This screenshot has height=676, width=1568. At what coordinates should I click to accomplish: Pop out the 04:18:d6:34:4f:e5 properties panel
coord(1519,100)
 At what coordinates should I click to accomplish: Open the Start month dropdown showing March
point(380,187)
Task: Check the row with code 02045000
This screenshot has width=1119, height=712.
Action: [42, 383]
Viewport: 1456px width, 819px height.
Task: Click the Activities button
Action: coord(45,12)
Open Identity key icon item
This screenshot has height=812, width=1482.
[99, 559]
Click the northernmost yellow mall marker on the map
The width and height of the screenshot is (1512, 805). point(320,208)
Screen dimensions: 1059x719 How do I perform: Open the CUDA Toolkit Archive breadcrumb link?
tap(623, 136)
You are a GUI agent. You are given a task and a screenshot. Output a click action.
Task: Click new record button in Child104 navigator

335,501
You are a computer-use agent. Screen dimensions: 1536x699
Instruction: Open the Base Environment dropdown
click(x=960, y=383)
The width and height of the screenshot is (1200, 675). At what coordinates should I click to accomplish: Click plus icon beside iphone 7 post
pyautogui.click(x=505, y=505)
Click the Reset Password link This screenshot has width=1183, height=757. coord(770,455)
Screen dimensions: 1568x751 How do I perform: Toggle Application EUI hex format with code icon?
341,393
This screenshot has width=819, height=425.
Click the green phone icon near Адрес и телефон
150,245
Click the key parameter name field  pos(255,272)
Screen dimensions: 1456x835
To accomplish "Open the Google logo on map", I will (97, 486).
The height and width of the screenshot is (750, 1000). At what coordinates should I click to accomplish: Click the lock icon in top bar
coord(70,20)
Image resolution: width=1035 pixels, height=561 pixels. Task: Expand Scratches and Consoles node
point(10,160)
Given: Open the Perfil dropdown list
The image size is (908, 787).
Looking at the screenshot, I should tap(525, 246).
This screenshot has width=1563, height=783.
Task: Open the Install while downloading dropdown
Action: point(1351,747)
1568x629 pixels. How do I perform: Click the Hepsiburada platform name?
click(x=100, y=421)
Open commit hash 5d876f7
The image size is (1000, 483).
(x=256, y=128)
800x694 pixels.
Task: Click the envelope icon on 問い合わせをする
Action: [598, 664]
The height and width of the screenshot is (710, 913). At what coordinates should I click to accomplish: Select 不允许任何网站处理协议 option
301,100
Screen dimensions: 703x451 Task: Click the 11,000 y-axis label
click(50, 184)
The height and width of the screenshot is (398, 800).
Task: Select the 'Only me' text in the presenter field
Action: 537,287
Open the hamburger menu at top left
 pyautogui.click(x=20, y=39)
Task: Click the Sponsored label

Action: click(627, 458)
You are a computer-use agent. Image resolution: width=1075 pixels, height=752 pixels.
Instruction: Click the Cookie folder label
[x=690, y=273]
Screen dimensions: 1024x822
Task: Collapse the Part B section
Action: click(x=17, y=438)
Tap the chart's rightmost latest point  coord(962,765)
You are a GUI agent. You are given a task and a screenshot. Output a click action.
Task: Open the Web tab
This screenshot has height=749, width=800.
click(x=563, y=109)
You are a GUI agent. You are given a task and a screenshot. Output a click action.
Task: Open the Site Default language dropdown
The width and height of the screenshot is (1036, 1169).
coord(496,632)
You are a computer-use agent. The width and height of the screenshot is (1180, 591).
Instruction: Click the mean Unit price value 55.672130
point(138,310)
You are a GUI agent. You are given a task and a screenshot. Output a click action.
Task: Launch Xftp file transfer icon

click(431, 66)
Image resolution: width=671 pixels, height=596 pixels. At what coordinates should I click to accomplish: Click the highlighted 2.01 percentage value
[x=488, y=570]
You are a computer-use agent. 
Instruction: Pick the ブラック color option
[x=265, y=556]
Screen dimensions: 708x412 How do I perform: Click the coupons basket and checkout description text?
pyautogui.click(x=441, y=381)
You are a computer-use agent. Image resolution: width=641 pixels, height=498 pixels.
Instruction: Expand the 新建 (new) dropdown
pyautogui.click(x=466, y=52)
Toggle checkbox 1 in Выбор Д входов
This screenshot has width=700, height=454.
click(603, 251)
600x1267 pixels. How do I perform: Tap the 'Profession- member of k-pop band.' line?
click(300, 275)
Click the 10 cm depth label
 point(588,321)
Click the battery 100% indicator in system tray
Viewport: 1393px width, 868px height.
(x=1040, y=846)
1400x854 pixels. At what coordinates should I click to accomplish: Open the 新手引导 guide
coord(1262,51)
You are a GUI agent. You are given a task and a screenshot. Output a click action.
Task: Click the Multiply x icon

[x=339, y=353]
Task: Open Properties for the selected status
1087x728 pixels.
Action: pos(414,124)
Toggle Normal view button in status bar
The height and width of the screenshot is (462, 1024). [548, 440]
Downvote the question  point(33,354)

○ ○ ○ ○ ○ ○ ○

Task goal: Copy out the material with "GUI agent" changed to "screen assistant" everywhere it appears, leaving everything else unchanged.

Result:
This screenshot has height=676, width=1568. At what coordinates should I click to accomplish: Pop out the 04:18:d6:34:4f:e5 properties panel
coord(1519,100)
 At what coordinates should I click to accomplish: Open the Start month dropdown showing March
point(380,187)
Task: Check the row with code 02045000
This screenshot has width=1119, height=712.
Action: [42, 383]
Viewport: 1456px width, 819px height.
Task: Click the Activities button
Action: coord(45,12)
Open Identity key icon item
This screenshot has height=812, width=1482.
[99, 559]
Click the northernmost yellow mall marker on the map
The width and height of the screenshot is (1512, 805). point(320,208)
Screen dimensions: 1059x719 How do I perform: Open the CUDA Toolkit Archive breadcrumb link?
tap(623, 136)
You are a screen assistant. You are given a task and a screenshot. Output a click action.
Task: Click new record button in Child104 navigator

335,501
You are a computer-use agent. Screen dimensions: 1536x699
Instruction: Open the Base Environment dropdown
click(x=960, y=383)
The width and height of the screenshot is (1200, 675). At what coordinates should I click to accomplish: Click plus icon beside iphone 7 post
pyautogui.click(x=505, y=505)
Click the Reset Password link This screenshot has width=1183, height=757. coord(770,455)
Screen dimensions: 1568x751 How do I perform: Toggle Application EUI hex format with code icon?
341,393
This screenshot has width=819, height=425.
Click the green phone icon near Адрес и телефон
150,245
Click the key parameter name field  pos(255,272)
Screen dimensions: 1456x835
To accomplish "Open the Google logo on map", I will (97, 486).
The height and width of the screenshot is (750, 1000). At what coordinates should I click to accomplish: Click the lock icon in top bar
coord(70,20)
Image resolution: width=1035 pixels, height=561 pixels. Task: Expand Scratches and Consoles node
point(10,160)
Given: Open the Perfil dropdown list
The image size is (908, 787).
Looking at the screenshot, I should tap(525, 246).
This screenshot has width=1563, height=783.
Task: Open the Install while downloading dropdown
Action: point(1351,747)
1568x629 pixels. How do I perform: Click the Hepsiburada platform name?
click(x=100, y=421)
Open commit hash 5d876f7
The image size is (1000, 483).
(x=256, y=128)
800x694 pixels.
Task: Click the envelope icon on 問い合わせをする
Action: [598, 664]
The height and width of the screenshot is (710, 913). At what coordinates should I click to accomplish: Select 不允许任何网站处理协议 option
301,100
Screen dimensions: 703x451 Task: Click the 11,000 y-axis label
click(50, 184)
The height and width of the screenshot is (398, 800).
Task: Select the 'Only me' text in the presenter field
Action: 537,287
Open the hamburger menu at top left
 pyautogui.click(x=20, y=39)
Task: Click the Sponsored label

Action: click(627, 458)
You are a computer-use agent. Image resolution: width=1075 pixels, height=752 pixels.
Instruction: Click the Cookie folder label
[x=690, y=273]
Screen dimensions: 1024x822
Task: Collapse the Part B section
Action: click(x=17, y=438)
Tap the chart's rightmost latest point  coord(962,765)
You are a screen assistant. You are given a task and a screenshot. Output a click action.
Task: Open the Web tab
This screenshot has height=749, width=800.
click(x=563, y=109)
You are a screen assistant. You are given a task and a screenshot. Output a click action.
Task: Open the Site Default language dropdown
The width and height of the screenshot is (1036, 1169).
coord(496,632)
You are a computer-use agent. The width and height of the screenshot is (1180, 591).
Instruction: Click the mean Unit price value 55.672130
point(138,310)
You are a screen assistant. You are given a task and a screenshot. Output a click action.
Task: Launch Xftp file transfer icon

click(431, 66)
Image resolution: width=671 pixels, height=596 pixels. At what coordinates should I click to accomplish: Click the highlighted 2.01 percentage value
[x=488, y=570]
You are a computer-use agent. 
Instruction: Pick the ブラック color option
[x=265, y=556]
Screen dimensions: 708x412 How do I perform: Click the coupons basket and checkout description text?
pyautogui.click(x=441, y=381)
You are a computer-use agent. Image resolution: width=641 pixels, height=498 pixels.
Instruction: Expand the 新建 (new) dropdown
pyautogui.click(x=466, y=52)
Toggle checkbox 1 in Выбор Д входов
This screenshot has width=700, height=454.
click(603, 251)
600x1267 pixels. How do I perform: Tap the 'Profession- member of k-pop band.' line?
click(300, 275)
Click the 10 cm depth label
 point(588,321)
Click the battery 100% indicator in system tray
Viewport: 1393px width, 868px height.
(x=1040, y=846)
1400x854 pixels. At what coordinates should I click to accomplish: Open the 新手引导 guide
coord(1262,51)
You are a screen assistant. You are given a task and a screenshot. Output a click action.
Task: Click the Multiply x icon

[x=339, y=353]
Task: Open Properties for the selected status
1087x728 pixels.
Action: pos(414,124)
Toggle Normal view button in status bar
The height and width of the screenshot is (462, 1024). [548, 440]
Downvote the question  point(33,354)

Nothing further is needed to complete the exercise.